■ Requirements ■
Tally the lines below that contain the string "Click", treating uppercase and lowercase as different, and reply with only that number.

■ Working data ■
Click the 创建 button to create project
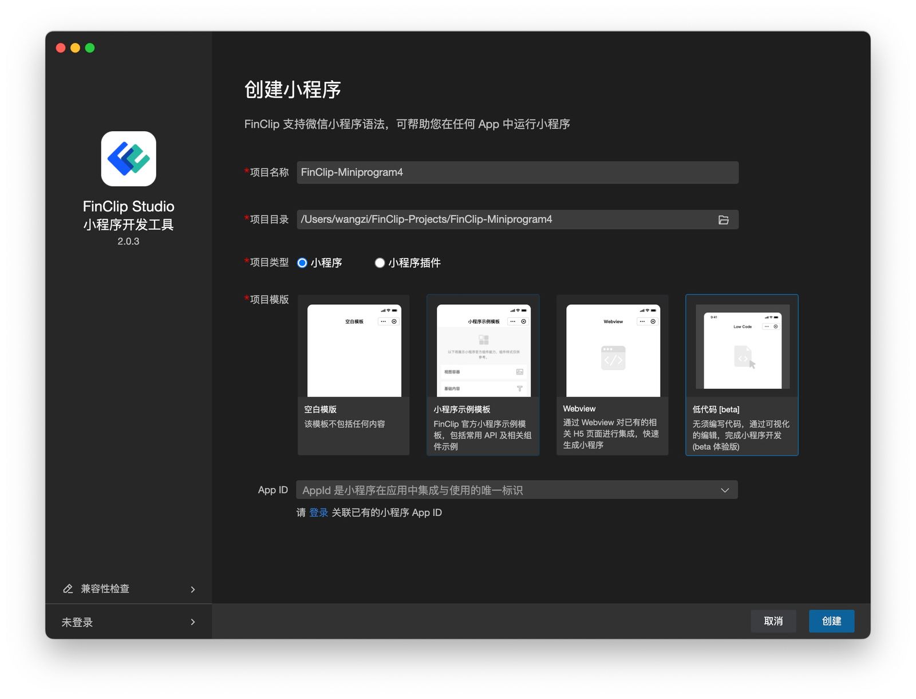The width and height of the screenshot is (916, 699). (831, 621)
==
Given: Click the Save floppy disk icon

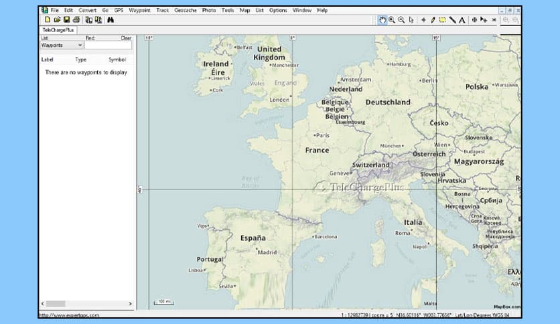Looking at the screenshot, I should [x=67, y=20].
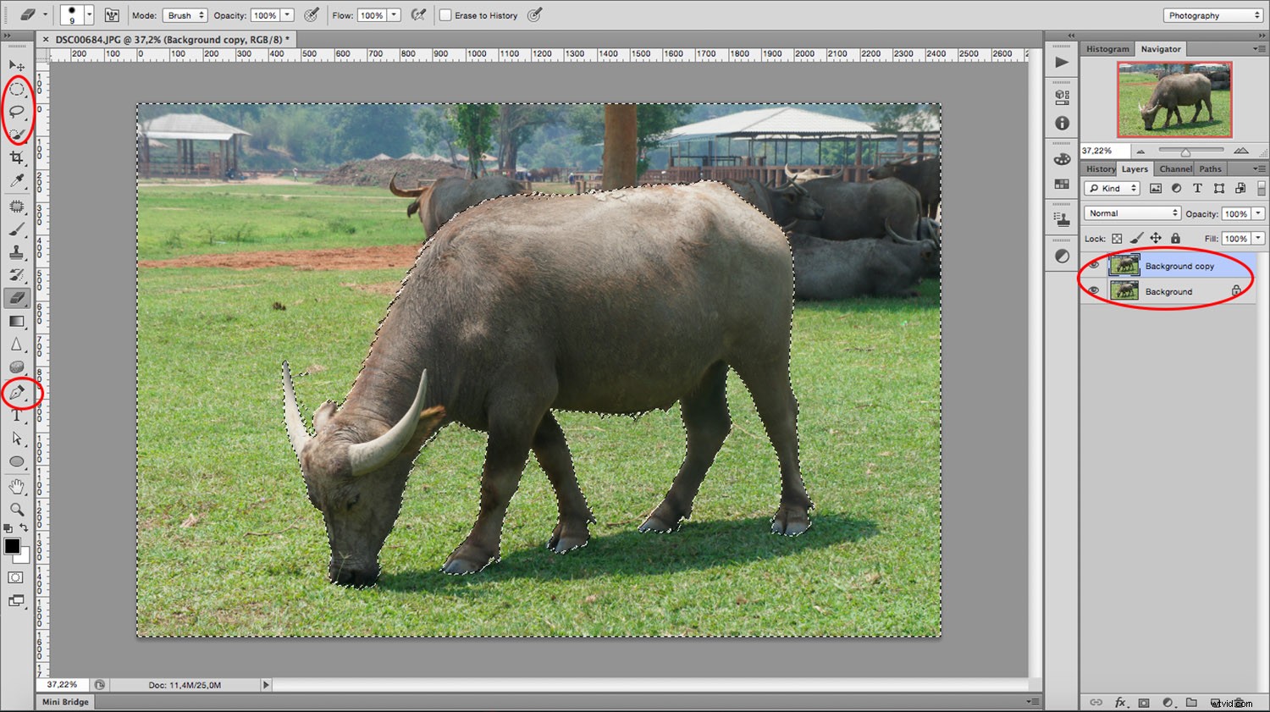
==
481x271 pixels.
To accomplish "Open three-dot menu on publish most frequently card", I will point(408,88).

■ Exercise result ■
2